Malick Sidibé: Mali Twist. Photo: Courtesy of Artbook | D.A.P

Malick Sidibé: Mali Twist 

Discover a vast collection of vintage photographs and timelessly beautiful portraits from the archives of Malian photographer Malick Sidibé, who was known for his black-and-white images chronicling the exuberant lives and culture in his native Bamako, Mali, in the 1950s, ’60s, and ’70s. His striking work documents an important moment when Mali gained independence from France and transformed into a more modern and independent country.

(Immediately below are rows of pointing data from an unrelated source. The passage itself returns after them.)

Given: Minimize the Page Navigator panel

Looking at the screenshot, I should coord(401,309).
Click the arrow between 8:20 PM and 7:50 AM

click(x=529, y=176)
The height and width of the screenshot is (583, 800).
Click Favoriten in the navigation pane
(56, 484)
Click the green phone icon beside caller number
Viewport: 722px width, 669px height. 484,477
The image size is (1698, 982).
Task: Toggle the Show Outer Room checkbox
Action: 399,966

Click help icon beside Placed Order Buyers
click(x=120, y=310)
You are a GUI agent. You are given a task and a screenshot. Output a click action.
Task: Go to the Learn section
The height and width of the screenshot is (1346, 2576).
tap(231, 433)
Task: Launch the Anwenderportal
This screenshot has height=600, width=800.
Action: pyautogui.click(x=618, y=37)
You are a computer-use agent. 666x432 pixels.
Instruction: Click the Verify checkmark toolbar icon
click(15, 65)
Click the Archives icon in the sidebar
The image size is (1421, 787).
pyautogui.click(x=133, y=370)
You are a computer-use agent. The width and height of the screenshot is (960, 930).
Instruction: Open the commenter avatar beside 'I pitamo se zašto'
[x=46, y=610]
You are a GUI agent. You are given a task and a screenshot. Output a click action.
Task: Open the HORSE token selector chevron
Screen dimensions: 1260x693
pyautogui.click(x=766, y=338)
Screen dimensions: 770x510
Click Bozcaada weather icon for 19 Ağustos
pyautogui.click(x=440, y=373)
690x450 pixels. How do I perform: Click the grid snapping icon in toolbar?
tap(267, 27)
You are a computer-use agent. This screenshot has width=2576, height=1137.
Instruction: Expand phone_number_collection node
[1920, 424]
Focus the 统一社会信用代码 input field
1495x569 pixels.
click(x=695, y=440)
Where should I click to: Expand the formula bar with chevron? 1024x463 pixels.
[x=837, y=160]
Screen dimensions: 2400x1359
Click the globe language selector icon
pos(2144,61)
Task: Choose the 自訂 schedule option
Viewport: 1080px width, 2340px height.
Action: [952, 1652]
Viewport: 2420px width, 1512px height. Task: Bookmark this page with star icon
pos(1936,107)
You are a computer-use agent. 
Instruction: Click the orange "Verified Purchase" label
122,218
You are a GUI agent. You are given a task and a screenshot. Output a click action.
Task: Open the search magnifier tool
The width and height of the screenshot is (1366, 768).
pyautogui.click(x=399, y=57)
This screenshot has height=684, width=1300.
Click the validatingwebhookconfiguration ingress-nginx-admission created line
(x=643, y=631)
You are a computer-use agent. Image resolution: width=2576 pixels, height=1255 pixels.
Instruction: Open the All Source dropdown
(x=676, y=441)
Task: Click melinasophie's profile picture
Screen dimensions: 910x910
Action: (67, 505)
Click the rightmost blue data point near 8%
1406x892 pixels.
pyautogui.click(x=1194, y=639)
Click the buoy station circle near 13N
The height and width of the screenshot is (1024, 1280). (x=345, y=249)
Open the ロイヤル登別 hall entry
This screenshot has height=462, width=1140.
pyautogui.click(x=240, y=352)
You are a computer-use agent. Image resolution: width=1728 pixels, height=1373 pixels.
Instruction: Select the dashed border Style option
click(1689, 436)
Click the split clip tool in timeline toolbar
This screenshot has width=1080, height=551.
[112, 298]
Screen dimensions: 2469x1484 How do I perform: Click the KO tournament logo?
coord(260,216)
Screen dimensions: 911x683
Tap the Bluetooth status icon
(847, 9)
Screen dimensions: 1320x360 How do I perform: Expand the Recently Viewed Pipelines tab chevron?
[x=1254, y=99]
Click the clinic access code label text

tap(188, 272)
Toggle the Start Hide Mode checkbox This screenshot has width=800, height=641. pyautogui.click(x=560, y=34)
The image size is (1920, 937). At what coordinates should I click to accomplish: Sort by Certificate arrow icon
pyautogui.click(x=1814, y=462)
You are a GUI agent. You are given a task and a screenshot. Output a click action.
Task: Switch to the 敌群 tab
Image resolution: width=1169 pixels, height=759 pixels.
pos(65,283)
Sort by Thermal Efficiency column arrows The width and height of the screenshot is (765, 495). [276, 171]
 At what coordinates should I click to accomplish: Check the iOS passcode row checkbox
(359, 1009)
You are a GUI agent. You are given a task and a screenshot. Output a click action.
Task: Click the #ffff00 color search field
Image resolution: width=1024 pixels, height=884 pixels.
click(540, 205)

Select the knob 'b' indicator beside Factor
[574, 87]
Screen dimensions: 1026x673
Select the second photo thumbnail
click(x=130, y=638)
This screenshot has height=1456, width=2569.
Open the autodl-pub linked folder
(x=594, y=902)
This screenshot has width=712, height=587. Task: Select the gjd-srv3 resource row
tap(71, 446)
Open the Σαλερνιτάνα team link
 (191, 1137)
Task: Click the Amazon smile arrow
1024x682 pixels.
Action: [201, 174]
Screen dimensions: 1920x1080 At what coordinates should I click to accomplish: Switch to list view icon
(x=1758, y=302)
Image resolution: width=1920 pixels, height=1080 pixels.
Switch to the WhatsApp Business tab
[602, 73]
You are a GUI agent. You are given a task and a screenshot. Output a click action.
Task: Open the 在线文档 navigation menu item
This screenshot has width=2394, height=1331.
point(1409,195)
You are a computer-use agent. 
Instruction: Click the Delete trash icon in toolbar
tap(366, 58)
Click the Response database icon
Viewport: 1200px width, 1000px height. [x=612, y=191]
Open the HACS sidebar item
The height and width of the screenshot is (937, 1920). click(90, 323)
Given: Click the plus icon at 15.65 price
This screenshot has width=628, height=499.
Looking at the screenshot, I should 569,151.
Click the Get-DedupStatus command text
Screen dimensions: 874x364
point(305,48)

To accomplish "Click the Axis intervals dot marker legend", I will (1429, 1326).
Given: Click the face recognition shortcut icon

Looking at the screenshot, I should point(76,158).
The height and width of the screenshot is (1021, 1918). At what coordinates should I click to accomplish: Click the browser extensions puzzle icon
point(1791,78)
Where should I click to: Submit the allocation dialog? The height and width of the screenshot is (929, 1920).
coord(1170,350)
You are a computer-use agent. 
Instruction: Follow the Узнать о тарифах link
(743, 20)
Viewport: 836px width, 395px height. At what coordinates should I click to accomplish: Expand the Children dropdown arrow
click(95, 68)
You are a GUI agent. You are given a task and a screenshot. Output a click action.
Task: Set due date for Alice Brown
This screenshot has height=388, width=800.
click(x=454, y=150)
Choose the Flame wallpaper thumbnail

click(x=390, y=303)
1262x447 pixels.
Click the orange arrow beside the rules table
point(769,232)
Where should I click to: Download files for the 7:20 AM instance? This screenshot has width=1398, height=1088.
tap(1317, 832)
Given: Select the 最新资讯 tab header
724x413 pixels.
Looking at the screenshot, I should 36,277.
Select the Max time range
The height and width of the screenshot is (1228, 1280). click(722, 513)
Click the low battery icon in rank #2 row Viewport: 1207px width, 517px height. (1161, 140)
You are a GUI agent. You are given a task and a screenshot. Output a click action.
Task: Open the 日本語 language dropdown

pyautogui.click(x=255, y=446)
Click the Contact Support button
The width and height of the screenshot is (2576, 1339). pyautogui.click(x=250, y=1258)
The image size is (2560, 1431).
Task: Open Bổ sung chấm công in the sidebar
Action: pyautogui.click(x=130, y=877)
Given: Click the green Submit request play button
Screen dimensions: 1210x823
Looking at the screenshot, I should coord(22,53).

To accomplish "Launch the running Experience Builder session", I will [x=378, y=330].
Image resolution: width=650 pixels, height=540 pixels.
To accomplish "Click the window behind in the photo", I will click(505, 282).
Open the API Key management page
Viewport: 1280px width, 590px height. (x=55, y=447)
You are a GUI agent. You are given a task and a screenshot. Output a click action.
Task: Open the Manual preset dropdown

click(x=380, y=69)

It is published by the Fondation Cartier, which paid tribute to his unique style with a large retrospective exhibition, “Mali Twist.” Sidibé won numerous awards, including the Golden Lion for Lifetime Achievement in 2007 at the Venice Biennale. He shattered stereotypes of Africa and connected the people with the rest of the world through his images—the youth he depicted shared the same struggles for freedom with Black Americans. Fondation Cartier Pour L’art Contemporain, $80

Cover: A selection of recently released books spotlighting black artists and designers.